• _DOCUMENT_
━━━━

Certain members of the traditional publishing crowd argue that lower prices are unsustainable given built-in costs and that pursuing these price points will somehow "devalue" the written word. First of all, selling your product for more than the public is willing to pay is what's actually "unsustainable." And any explanations involving fixed costs will fall on deaf ears because consumers don't make purchases based on what they think the product is worth to the company selling it. They purchase based on what they feel the product is worth to them.
Secondly, if people aren't buying at $9.99 but they are at $2.99, then the product isn't "devalued." If you're selling many more units at a lower price, then your price point is closer to "dead on" than "undervalued."
The picture painted augurs well for indie ebook authors, but indicates that authors who continue to publish with traditional publishers might actually be damaging their careers. Look no further than the bestseller lists at Apple, Amazon or Barnes & Noble to see that indie ebook authors are taking eyeballs from the authors of NY publishers. As I write this, seven of the top 30 bestsellers in the Apple iBookstore are distributed there by Smashwords.In the short term, existing publishers would do well to follow Coker's advice and start maximizing sales by lowering prices. Most publishing houses have already had the term "price fixing" pointed at them, and thinking that you can somehow outlast the consumers in a price war is just going to shove you to non-existence that much faster. Exclusive deals with authors won't mean much when no one's buying, and those authors are going to swiftly tire of minimal sales and miniscule royalties, especially when they can plainly see better opportunities outside the gates.

━━━━

• _THE TASKS_
a) List every company named in the ebook pricing piece.
b) Update the ebook pricing piece by writing it out again, starting at the words "Certain members of" and stopping after "worth to them.", with "consumers" changed to "shoppers".
The material after this point is separate from the ebook pricing piece.

• _DATASET EXTRACT_
━━━━

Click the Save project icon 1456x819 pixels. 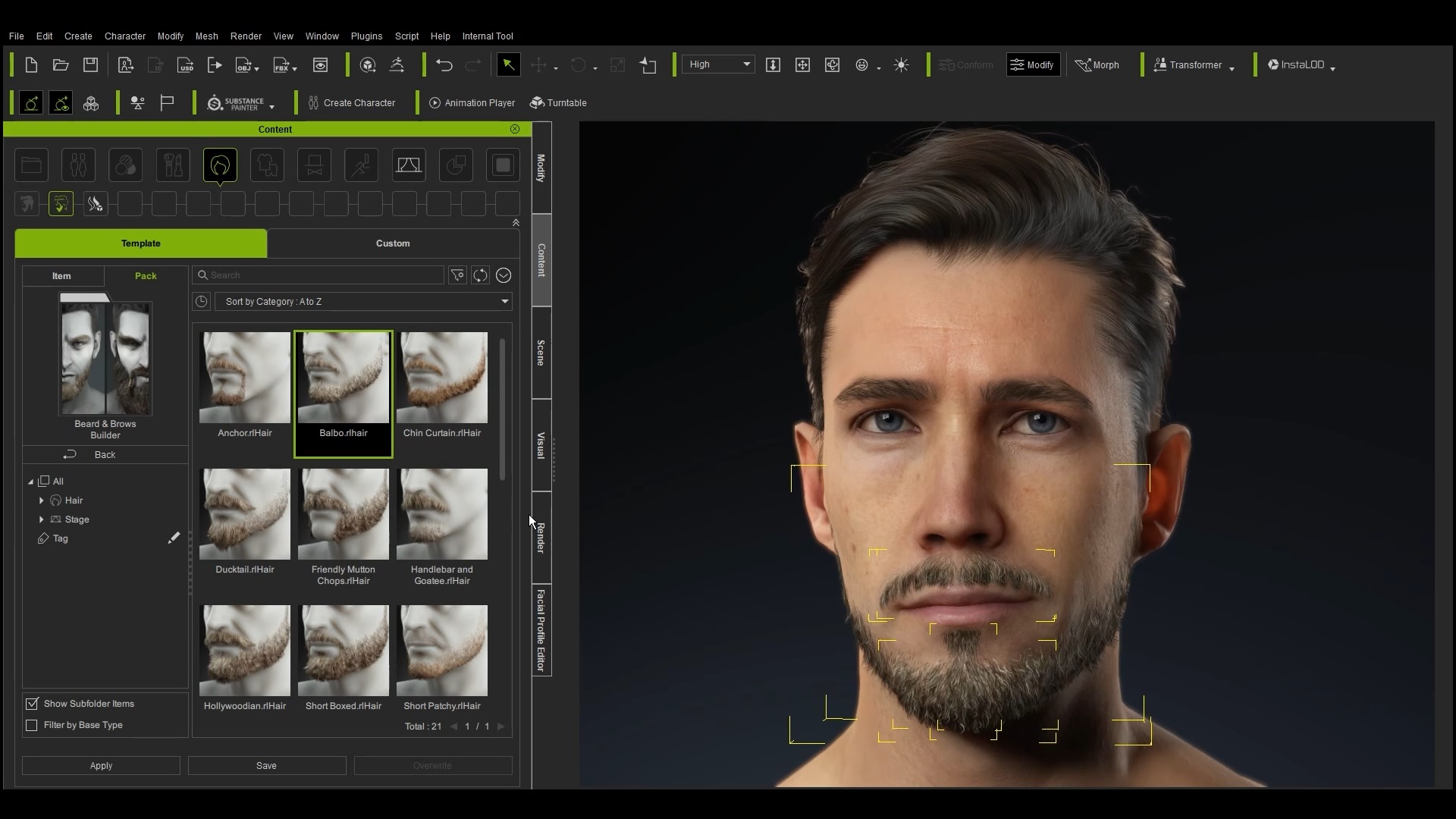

━━━━

• _SOLUTION LIST_
a) Apple, Amazon, Barnes & Noble, Smashwords

b)
Certain members of the traditional publishing crowd argue that lower prices are unsustainable given built-in costs and that pursuing these price points will somehow "devalue" the written word. First of all, selling your product for more than the public is willing to pay is what's actually "unsustainable." And any explanations involving fixed costs will fall on deaf ears because shoppers don't make purchases based on what they think the product is worth to the company selling it. They purchase based on what they feel the product is worth to them.